Background Interaction with medical providers is a stressful experience for a child. The current study aimed to assess the efficacy and safety of intranasal midazolam alone versus midazolam/ketamine combination for preoperative sedation prior to ophthalmic procedures in preschool children. This randomized, controlled trial included male and female children (3 to 7 years old) who were American Society of Anesthesiologists (ASA) physical status I or II, with either disability or special needs (such as autism or Down syndrome) or were undergoing multiple operative procedures. Participants were given either intranasal midazolam (0.5 mg/kg) or a combination of intranasal midazolam (0.25 mg/kg) and ketamine (1 mg/kg). Primary outcome measures were the preoperative level of sedation, agitation, and easiness of separation. Secondary outcomes included oxygen saturation and pulse rate. Any adverse effects, such as nausea and vomiting were reported.
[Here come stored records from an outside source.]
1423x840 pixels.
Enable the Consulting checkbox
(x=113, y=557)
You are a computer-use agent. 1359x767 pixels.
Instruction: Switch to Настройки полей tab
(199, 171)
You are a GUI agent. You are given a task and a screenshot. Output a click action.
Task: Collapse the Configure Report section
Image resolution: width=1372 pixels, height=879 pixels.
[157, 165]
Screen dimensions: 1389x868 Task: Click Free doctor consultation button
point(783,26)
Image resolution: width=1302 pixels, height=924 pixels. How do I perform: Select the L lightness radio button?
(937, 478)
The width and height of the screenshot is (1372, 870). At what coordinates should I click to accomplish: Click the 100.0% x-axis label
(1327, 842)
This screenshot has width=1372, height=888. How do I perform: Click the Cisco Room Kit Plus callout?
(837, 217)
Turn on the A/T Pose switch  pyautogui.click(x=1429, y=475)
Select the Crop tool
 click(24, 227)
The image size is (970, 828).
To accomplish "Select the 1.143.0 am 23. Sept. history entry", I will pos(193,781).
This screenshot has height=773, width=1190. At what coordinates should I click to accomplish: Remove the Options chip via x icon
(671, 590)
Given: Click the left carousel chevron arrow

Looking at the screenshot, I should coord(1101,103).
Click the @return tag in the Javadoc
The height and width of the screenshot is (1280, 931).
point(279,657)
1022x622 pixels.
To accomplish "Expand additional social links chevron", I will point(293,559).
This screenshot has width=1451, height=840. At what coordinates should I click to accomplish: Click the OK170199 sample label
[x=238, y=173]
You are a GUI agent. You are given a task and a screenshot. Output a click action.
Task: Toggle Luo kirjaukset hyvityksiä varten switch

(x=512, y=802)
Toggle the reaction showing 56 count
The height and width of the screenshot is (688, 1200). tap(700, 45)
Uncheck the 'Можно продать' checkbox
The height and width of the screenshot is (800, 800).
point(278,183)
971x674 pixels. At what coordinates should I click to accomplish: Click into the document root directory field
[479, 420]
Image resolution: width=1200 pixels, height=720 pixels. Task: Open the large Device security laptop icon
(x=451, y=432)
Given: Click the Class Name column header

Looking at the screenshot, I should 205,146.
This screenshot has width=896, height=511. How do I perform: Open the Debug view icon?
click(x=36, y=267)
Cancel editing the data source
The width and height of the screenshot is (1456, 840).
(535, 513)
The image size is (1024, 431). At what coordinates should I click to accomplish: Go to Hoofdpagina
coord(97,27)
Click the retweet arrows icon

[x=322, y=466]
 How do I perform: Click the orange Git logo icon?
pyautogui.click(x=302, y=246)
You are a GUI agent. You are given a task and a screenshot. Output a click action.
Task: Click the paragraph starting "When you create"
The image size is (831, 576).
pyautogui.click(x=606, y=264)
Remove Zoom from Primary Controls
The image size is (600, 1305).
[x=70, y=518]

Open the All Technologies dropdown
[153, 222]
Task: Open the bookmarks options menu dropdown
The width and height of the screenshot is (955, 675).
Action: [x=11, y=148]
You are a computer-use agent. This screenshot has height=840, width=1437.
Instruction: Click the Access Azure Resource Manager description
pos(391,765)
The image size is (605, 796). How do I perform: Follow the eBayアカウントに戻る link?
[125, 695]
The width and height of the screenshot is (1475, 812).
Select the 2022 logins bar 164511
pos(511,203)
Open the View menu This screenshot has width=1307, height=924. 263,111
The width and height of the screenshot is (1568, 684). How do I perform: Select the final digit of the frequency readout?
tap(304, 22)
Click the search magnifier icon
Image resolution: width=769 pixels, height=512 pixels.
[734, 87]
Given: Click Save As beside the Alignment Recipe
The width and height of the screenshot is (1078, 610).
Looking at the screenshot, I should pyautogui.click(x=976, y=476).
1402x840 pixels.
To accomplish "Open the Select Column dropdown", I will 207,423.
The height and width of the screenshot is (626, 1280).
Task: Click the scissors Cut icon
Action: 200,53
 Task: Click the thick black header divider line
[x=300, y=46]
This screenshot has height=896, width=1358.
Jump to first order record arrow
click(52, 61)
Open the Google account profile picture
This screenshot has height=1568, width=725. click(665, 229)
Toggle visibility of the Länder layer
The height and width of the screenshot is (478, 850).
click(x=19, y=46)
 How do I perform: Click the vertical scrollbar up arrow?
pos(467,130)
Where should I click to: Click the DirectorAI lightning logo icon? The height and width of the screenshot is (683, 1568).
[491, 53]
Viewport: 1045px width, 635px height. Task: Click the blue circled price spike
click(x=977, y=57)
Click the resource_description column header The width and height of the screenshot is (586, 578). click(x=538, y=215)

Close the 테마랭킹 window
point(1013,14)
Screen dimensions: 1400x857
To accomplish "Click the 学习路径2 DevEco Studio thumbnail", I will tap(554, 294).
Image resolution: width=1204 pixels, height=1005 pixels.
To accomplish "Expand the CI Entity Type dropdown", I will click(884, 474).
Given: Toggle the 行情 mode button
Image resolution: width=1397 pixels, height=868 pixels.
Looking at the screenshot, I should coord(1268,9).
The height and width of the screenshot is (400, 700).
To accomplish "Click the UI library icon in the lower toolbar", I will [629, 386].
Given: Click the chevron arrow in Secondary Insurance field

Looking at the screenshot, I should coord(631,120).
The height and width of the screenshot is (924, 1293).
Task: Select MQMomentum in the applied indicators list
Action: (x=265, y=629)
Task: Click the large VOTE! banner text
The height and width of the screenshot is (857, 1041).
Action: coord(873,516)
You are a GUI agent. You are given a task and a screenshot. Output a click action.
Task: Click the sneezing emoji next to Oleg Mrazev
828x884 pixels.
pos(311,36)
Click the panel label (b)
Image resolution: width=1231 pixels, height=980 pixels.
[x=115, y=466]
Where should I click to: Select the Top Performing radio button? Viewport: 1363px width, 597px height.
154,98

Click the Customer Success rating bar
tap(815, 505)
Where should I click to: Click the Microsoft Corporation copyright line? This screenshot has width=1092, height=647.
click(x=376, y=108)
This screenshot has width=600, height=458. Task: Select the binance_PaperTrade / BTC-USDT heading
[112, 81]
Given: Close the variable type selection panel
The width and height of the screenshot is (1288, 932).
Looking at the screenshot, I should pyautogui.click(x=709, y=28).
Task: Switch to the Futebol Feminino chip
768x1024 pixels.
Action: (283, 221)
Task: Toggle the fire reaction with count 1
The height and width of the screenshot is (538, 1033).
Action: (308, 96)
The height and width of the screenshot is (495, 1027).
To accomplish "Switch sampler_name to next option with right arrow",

Results The mean rank of the Six-point Pediatric Sedation Scale was significantly (p = 0.001) higher in the midazolam/ketamine group compared to the midazolam group (28.15 vs 18.85, respectively). The median pulse rate was significantly (p < 0.001) lower in the midazolam group than the combination group at 5, 10, 15, and 20 min after induction of anesthesia. Conclusions These findings indicate that intranasal ketamine and midazolam combination produced better sedation than intranasal midazolam alone in preschool children prior to ophthalmic procedures. Moreover, ketamine and midazolam combination was safer with less incidence of bradycardia.